* EXERCISE OBJECTIVE: Through the line that contains "Task: Click the 朋友圈 820次 1.52% label", return the data below exactly, starting at its first line; leave the rest out.

* Pixel coordinate grounding data:
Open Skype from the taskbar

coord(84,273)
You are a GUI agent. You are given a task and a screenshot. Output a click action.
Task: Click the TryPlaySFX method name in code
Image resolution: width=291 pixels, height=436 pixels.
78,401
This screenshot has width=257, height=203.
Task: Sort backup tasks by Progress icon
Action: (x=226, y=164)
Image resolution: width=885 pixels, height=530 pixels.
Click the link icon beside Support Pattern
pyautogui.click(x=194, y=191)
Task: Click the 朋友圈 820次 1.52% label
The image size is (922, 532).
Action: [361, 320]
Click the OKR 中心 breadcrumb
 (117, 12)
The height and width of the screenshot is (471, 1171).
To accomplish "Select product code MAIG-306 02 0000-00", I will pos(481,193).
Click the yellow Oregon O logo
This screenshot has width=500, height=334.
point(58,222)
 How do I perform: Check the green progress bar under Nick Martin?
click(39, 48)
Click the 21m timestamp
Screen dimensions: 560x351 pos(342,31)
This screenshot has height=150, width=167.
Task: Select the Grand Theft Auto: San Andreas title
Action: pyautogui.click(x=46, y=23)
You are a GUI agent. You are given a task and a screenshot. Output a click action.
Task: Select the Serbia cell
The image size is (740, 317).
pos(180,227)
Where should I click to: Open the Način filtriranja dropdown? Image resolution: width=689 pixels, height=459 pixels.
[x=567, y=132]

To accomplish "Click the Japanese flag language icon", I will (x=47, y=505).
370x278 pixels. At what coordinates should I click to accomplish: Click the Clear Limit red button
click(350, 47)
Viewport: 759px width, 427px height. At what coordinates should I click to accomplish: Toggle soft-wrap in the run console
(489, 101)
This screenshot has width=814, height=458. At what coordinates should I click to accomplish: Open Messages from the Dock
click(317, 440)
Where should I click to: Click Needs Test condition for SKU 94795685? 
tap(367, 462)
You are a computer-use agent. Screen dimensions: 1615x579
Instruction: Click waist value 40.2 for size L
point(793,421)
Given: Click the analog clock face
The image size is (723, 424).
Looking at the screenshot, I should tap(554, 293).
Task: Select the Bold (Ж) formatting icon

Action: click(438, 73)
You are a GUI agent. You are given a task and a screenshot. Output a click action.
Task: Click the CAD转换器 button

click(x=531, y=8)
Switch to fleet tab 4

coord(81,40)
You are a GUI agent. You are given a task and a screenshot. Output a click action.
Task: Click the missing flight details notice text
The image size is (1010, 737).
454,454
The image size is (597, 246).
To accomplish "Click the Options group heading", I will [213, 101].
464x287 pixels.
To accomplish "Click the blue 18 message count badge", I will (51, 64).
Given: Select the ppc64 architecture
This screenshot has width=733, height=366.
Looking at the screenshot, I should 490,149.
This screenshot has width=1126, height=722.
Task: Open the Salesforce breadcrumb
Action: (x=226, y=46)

* RESPONSE TO THE TASK:
Open Skype from the taskbar

coord(84,273)
You are a GUI agent. You are given a task and a screenshot. Output a click action.
Task: Click the TryPlaySFX method name in code
Image resolution: width=291 pixels, height=436 pixels.
78,401
This screenshot has width=257, height=203.
Task: Sort backup tasks by Progress icon
Action: (x=226, y=164)
Image resolution: width=885 pixels, height=530 pixels.
Click the link icon beside Support Pattern
pyautogui.click(x=194, y=191)
Task: Click the 朋友圈 820次 1.52% label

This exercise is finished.